Questa libraia, animatrice culturale, politicamente schierata, decide di non vendere l’autobiografia di Giorgia Meloni. Manifesta questa sua intenzione con un post su Facebook, che ha un’improvvisa, e probabilmente non voluta, eco mediatica.
Ne iniziano a parlare i giornali; i militanti di Fratelli d’Italia decidono di organizzare la distribuzione gratuita dell’autobiografia davanti a una scuola del quartiere (ironicamente, verrebbe da pensare che sono spesso i più giovani a pagare il prezzo più alto); alcuni esponenti del PD annunciano pubblicamente la propria solidarietà all’on. Meloni.
Solidarietà per cosa, vi starete forse domandando.
La risposta è facile. Censura.
Sì, avete letto bene, censura.
Si dice che le parole, a furia di ripeterle, perdano il loro valore semantico. Per essere più semplici, dimentichiamo il significato delle parole quando le parole diventano litanie.
La persona protagonista di questa vicenda è un’imprenditrice.
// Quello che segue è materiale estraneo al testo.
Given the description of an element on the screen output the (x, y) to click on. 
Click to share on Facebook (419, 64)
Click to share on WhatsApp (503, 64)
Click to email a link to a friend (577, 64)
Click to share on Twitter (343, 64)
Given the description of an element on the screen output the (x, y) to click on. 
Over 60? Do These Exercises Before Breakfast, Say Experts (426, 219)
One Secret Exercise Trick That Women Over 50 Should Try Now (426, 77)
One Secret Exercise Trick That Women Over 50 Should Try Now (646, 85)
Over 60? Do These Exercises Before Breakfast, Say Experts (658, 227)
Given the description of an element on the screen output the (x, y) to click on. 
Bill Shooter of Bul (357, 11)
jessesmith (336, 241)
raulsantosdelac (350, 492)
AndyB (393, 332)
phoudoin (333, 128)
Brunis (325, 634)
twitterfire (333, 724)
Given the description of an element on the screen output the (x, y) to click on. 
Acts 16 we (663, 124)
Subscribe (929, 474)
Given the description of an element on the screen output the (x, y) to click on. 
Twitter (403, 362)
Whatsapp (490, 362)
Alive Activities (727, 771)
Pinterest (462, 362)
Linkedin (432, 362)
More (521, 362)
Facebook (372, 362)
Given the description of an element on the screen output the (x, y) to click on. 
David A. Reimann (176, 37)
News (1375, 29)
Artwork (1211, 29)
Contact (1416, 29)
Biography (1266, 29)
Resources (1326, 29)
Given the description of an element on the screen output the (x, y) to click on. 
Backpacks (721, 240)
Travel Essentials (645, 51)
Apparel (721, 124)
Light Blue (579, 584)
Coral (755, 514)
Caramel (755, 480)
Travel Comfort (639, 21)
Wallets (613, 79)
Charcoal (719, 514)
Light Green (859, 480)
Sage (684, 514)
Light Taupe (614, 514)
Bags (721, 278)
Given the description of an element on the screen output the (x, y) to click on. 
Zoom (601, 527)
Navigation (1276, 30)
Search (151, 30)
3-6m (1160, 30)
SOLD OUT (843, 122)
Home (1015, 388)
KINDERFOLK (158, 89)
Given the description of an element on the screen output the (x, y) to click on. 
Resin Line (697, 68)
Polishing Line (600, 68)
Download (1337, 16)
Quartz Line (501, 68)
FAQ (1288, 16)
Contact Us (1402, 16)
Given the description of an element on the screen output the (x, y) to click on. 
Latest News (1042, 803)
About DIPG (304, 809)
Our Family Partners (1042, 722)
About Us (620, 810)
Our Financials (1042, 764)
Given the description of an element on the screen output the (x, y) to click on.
Ha aperto una libreria e la libreria è sua. Può scegliere, come qualsiasi libreria, quali libri vendere e quali no.
La censura non c’entra nulla, siamo nel campo della libertà di impresa. Un negozio di abbigliamento può scegliere se vendere una camicia o una gonna. Lo stesso vale se, al posto delle camicie e delle gonne, ci mettiamo i libri. Forse vale ancora di più, perché è sacrosanto che una persona che partecipa al dibattito culturale faccia delle scelte, è un suo dovere civico.
I più obliqui, in un’Italia forcaiola e rancorosa, sono poi quelli che hanno accusato la nostra libraia di aver beneficiato di fondi pubblici e di organizzare solo “cose di sinistra”.
Questi signori, forse confusi, più probabilmente in mala fede, ignorano che i teatri sovvenzionati non hanno l’obbligo di rappresentare sia Brecht che Barbareschi nella stessa stagione (mi perdonerete, e mi perdonerà Brecht per l’accostamento, ma non mi sovviene un autore di teatro di destra); le radio non devono passare Victor Jara e Faccetta Nera nello stesso palinsesto.
L’articolo 21 della Costituzione afferma la libertà di manifestare il proprio pensiero, non l’obbligo di veicolare quello altrui; l’articolo 41 sancisce la libertà di impresa e di scegliere di non vendere un libro, sebbene dalla sua vendita potrei ottenerne un aumento di fatturato.
Qualche tempo fa, in tanti assegnarono, alla nostra Costituzione, il titolo di “più bella del mondo”, neanche si fosse in un concorso di miss. Credo che in tanti, in troppi, dovrebbero rileggere quella bella Costituzione, perché è un testo che parla (anche) della libertà e della responsabilità di fare delle scelte.